Proseguiamo con l’analisi delle pagine social dei principali partiti che partecipano alla campagna elettorale, in vista dell’election day del 25 settembre: attraverso il focus sulle pagine Facebook e Instagram di Lega, FdI, PD e M5S, vediamo – rispetto alle settimane precedenti – come si stato evolvendo gli schemi propagandistici delle principali forze politiche.

Lega – Salvini Premier. Follower FB 1,2 mln; Instagram 317mila (in crescita su FB).

La Lega, sempre molto mobile e attiva nella comunicazione, è partita da quasi una settimana con la campagna “#Credo”  che ha già fatto innervosire Avvenire per questioni sostanzialmente di copywrite; delicatissima, al solito, la risposta del quotidiano Libero alla posizione del giornale della CEI con il titolo “Vaticano, tra i gay e il “credo” i vescovi scelgono i gay“. Moltissimi i post che battono su immigrazione (crimini compiuti da immigrati africani per lo più) e sicurezza, pace fiscale e flat tax, abolizione della legge Fornero e Quota 41: ma è  sempre il “contro” che vince nettamente per numero di condivisioni, specie nelle dichiarazioni di facce organiche alla destra contro la sinistra. La pagina, se seguita con continuità, restituisce l’esperienza di un pomeriggio passato a guardare Tik Tok o i reel di Facebook: un eterno susseguirsi di immagini e slogan slegati in un flusso continuo e stordente. Effetto che colpisce forse anche il pubblico degli affezionati che, spesso, non sa distinguere tra una pagina di un partito che riporta frasi di personaggi popolari come la Magli e la pagina del personaggio stesso.

Fratelli d’Italia. Follower FB 438.205; Instagram 212mila (stabile).

Continua, con meno post ma un numero di like molto superiore alla Lega, la campagna di FdI, che probabilmente sentendosi molto avanti nei sondaggi non è in cerca di idee o spunti nuovi: si procede senza cambi di strategia. Rimangono i temi chiave in messaggi ipersemplificati: Meloni viene proposta come premier affidabile e credibile, il PD (unico avversario) viene ridotto a Ius Scholae e DDL Zan. Per evitare di contrariare una base meno coesa di quanto si pensi, compaiono post a sostegno del simbolo della fiamma (per rassicurare la base più ideologicamente radicata) e, per non allarmare l’area no-vax, post contro le voci di una (auto)candidatura dell’infettivologo Bassetti.
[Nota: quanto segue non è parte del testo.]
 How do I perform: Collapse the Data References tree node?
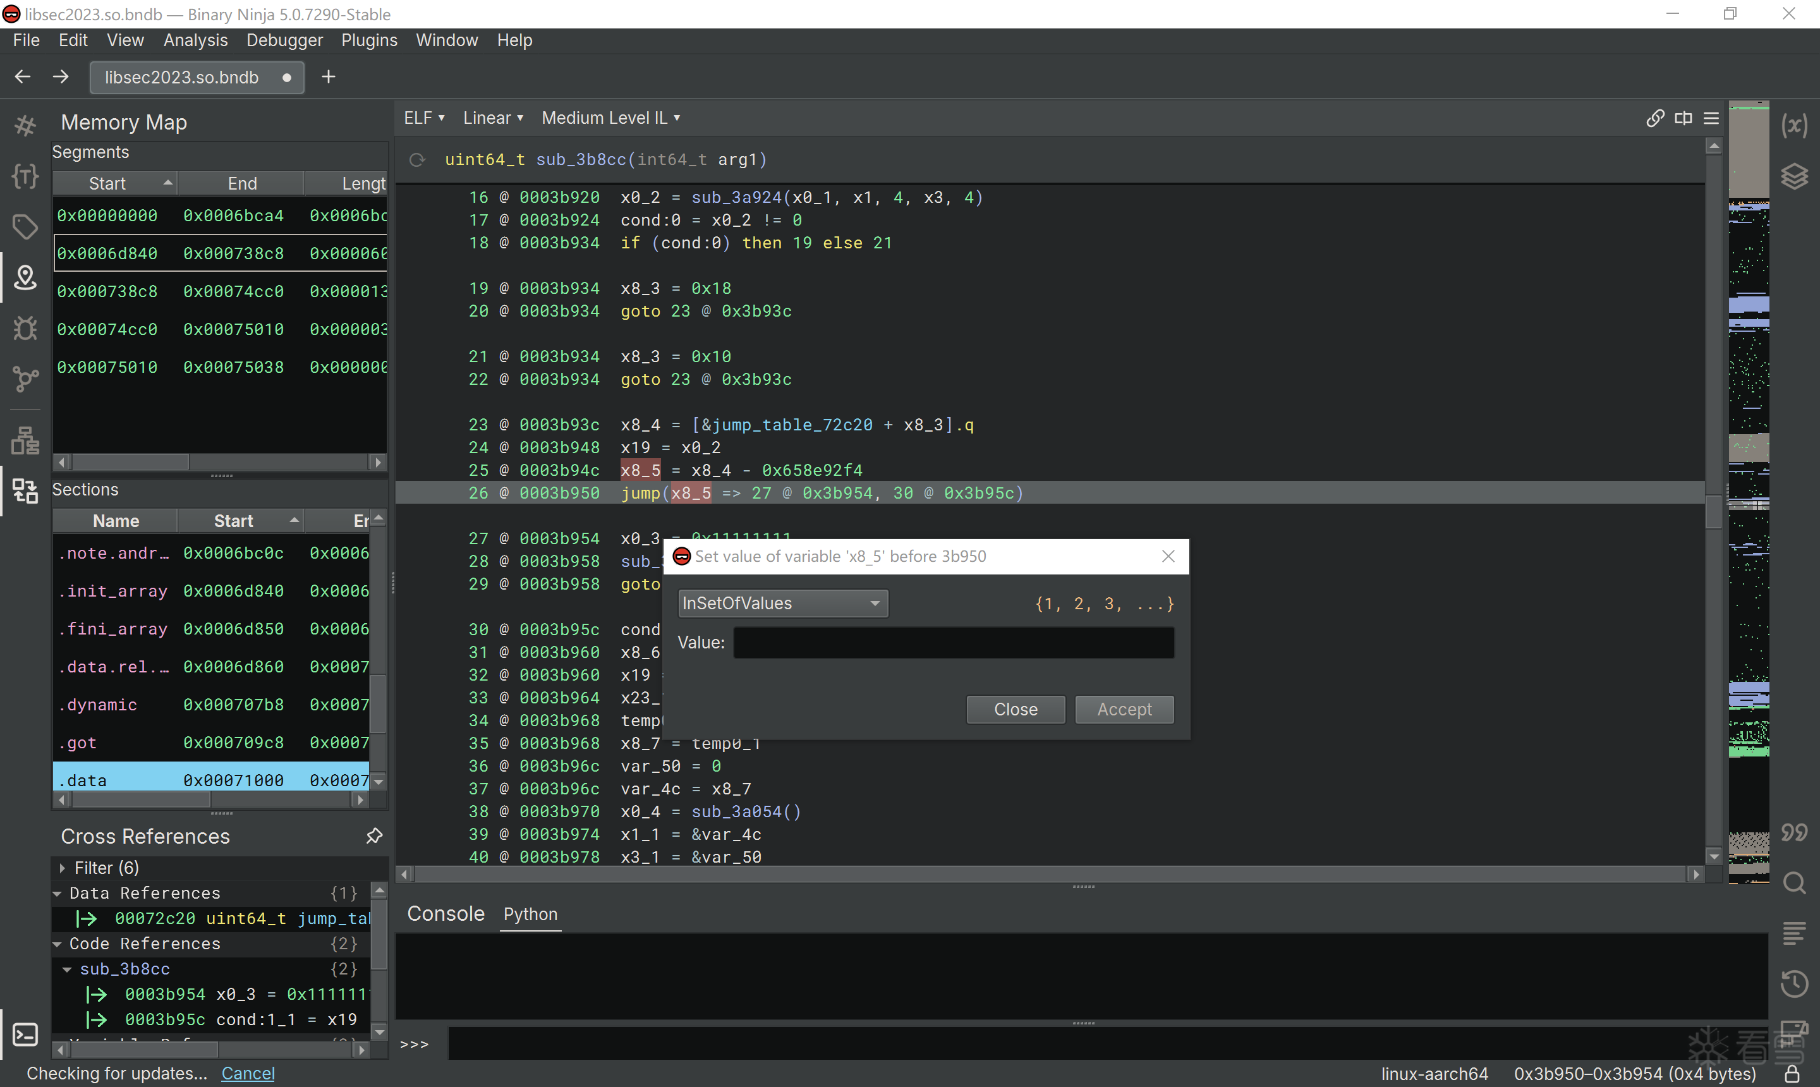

In questo senso, si rimarca la sostanziale identità di temi con la Lega in merito agli “esperti Covid” (Crisanti, Bassetti) e immigrazione, mentre dal punto di vista economico più che la Flat Tax si punta al sostegno contro la povertà, ponendosi in competizione col M5s.

Partito Democratico Follower FB 396.224; Instagram 128mila (stabile).

Il PD in questi ultimi giorni, dopo aver escluso da un posto sicuro Cirinnà, punta stranamente sui diritti civili e torna sul DDL Zan. Viene scelta una linea oppositiva rispetto a Lega e FdI: rivendicazione delle politiche contro il Covid, contrasto alla Flat Tax, un post a richiamo della morte di Matteotti (con evidenti ricadute polemiche; è l’unico che ottiene più di 430 condivisioni). Si sono rarefatti i richiami alle proposte economiche: forse ci si è resi conto che è difficile essere credibili quando si governa da 10 anni…

Movimento 5 Stelle Follower FB 1,5 mln; Instagram 351mila (stabile).

Il M5S, che in effetti sembra sui social prendere appunti dalla Lega, risponde indirettamente con la campagna “Dalla parte giusta”, un insieme di messaggi che promettono sostegno (e assunzioni) a tutti. L’intenzione è evidentemente rassicurare a 360°, anche se la fascia che meglio risponde alle sollecitazioni propagandistiche è legata al Reddito di Cittadinanza, che raccoglie in un post più di mille condivisioni. Il paragone con gli avversari pare, in questa fase, meno importante.

Conclusioni

Mancano poco più di cinque settimane alle elezioni; alcuni partiti (Lega e M5S) hanno strutturato campagne social mirate; altri, come FdI, non sentono il bisogno al momento di grandi variazioni; il PD torna ai cavalli di battaglia parlamentari in funzione identitaria, visto che sulla questione della giustizia sociale sembra indietro rispetto a M5s e, in prospettiva, persino di FdI. Nel complesso, comunque, le pagine si mantengono sugli stessi numeri di fine luglio.